* [SOURCE TEXT]:
--------

July 11 2007 at 11:11 AM
admin 


Response to JUNE 2007: News on SSRIs, other Psych Drugs and Related Issues

"Petition on 10 Downing Street website ………

 

based on the escalating number of prescriptions for the SSRI / SNRI class of drugs, questioning the huge and glaringly obvious anomaly within the 2005 Official National Statistic figures and requesting investigation and explanation.  

 

This is not a depression and antidepressant drug issue - but one that encompasses every aspect of the NHS – over prescribing and therefore over spending in any area takes funding from another.

 

The petition should have read as follows - however - due to a restriction of 1,000 characters including spaces in the 'More details' ection - three paragraphs were moved up to the petition.  This has made the petition far too long and lacking in clarity - which I apologise for and hope will not put anyone off supporting it with their signatures.

 

****

 

We the undersigned petition the Prime Minister to...

--------

* [GIVEN RECORDS]:
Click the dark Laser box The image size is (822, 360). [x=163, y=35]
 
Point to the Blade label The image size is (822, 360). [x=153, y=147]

--------

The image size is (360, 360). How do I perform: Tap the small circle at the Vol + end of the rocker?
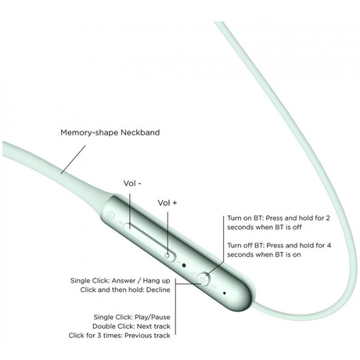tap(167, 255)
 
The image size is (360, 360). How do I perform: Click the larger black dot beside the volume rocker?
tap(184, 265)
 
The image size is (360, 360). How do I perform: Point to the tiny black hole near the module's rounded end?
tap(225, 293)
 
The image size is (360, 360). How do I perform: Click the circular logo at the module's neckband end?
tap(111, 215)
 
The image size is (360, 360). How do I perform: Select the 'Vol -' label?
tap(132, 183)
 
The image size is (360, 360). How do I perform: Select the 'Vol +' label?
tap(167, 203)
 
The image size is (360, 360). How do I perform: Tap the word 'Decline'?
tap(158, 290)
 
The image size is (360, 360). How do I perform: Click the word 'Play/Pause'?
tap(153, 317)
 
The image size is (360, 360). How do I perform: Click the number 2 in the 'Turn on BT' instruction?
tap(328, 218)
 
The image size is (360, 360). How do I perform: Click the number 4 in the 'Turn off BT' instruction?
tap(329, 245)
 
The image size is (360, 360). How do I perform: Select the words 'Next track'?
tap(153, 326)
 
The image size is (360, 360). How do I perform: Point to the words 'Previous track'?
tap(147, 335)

--------

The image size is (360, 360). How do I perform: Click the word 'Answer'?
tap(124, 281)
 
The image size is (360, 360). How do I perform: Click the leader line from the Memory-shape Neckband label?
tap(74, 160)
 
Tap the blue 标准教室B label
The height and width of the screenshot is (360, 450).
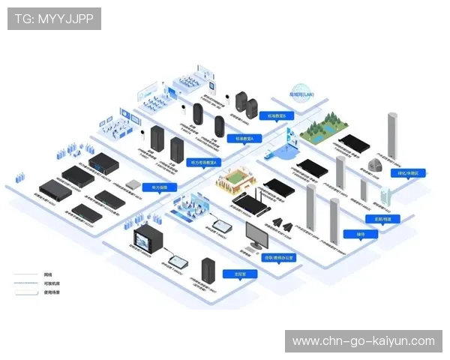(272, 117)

--------

* [WHAT IS EXPECTED]: Reproduce the complete forum post about the Downing Street petition on SSRI and SNRI prescriptions, word for word.

* [TASK RESULT]:
July 11 2007 at 11:11 AM
admin 


Response to JUNE 2007: News on SSRIs, other Psych Drugs and Related Issues

"Petition on 10 Downing Street website ………

 

based on the escalating number of prescriptions for the SSRI / SNRI class of drugs, questioning the huge and glaringly obvious anomaly within the 2005 Official National Statistic figures and requesting investigation and explanation.  

 

This is not a depression and antidepressant drug issue - but one that encompasses every aspect of the NHS – over prescribing and therefore over spending in any area takes funding from another.

 

The petition should have read as follows - however - due to a restriction of 1,000 characters including spaces in the 'More details' ection - three paragraphs were moved up to the petition.  This has made the petition far too long and lacking in clarity - which I apologise for and hope will not put anyone off supporting it with their signatures.

 

****

 

We the undersigned petition the Prime Minister to...